**Your assignment:** Would you write out the records below exactly as given?

**Entries shown:**
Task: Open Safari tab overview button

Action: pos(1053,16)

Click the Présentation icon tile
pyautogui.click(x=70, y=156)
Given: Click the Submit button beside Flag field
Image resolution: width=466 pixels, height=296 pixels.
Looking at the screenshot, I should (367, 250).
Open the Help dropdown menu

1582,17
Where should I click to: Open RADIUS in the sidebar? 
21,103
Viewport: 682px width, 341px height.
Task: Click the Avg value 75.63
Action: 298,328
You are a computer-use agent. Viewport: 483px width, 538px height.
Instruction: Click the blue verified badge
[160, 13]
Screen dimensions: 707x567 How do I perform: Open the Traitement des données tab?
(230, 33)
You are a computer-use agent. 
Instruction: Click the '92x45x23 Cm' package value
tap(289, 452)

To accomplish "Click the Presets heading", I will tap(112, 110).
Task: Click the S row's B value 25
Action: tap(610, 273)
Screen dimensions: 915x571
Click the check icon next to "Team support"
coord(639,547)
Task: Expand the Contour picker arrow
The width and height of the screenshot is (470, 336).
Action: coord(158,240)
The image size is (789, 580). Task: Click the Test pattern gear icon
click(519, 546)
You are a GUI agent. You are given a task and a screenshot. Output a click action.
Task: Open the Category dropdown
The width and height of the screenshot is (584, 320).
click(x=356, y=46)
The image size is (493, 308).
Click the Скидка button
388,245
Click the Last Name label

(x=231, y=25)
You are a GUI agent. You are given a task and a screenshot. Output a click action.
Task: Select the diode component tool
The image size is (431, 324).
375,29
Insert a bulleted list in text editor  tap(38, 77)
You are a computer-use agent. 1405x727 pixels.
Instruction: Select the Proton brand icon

**Output for this exercise:**
Task: Open Safari tab overview button

Action: pos(1053,16)

Click the Présentation icon tile
pyautogui.click(x=70, y=156)
Given: Click the Submit button beside Flag field
Image resolution: width=466 pixels, height=296 pixels.
Looking at the screenshot, I should (367, 250).
Open the Help dropdown menu

1582,17
Where should I click to: Open RADIUS in the sidebar? 
21,103
Viewport: 682px width, 341px height.
Task: Click the Avg value 75.63
Action: 298,328
You are a computer-use agent. Viewport: 483px width, 538px height.
Instruction: Click the blue verified badge
[160, 13]
Screen dimensions: 707x567 How do I perform: Open the Traitement des données tab?
(230, 33)
You are a computer-use agent. 
Instruction: Click the '92x45x23 Cm' package value
tap(289, 452)

To accomplish "Click the Presets heading", I will tap(112, 110).
Task: Click the S row's B value 25
Action: tap(610, 273)
Screen dimensions: 915x571
Click the check icon next to "Team support"
coord(639,547)
Task: Expand the Contour picker arrow
The width and height of the screenshot is (470, 336).
Action: coord(158,240)
The image size is (789, 580). Task: Click the Test pattern gear icon
click(519, 546)
You are a GUI agent. You are given a task and a screenshot. Output a click action.
Task: Open the Category dropdown
The width and height of the screenshot is (584, 320).
click(x=356, y=46)
The image size is (493, 308).
Click the Скидка button
388,245
Click the Last Name label

(x=231, y=25)
You are a GUI agent. You are given a task and a screenshot. Output a click action.
Task: Select the diode component tool
The image size is (431, 324).
375,29
Insert a bulleted list in text editor  tap(38, 77)
You are a computer-use agent. 1405x727 pixels.
Instruction: Select the Proton brand icon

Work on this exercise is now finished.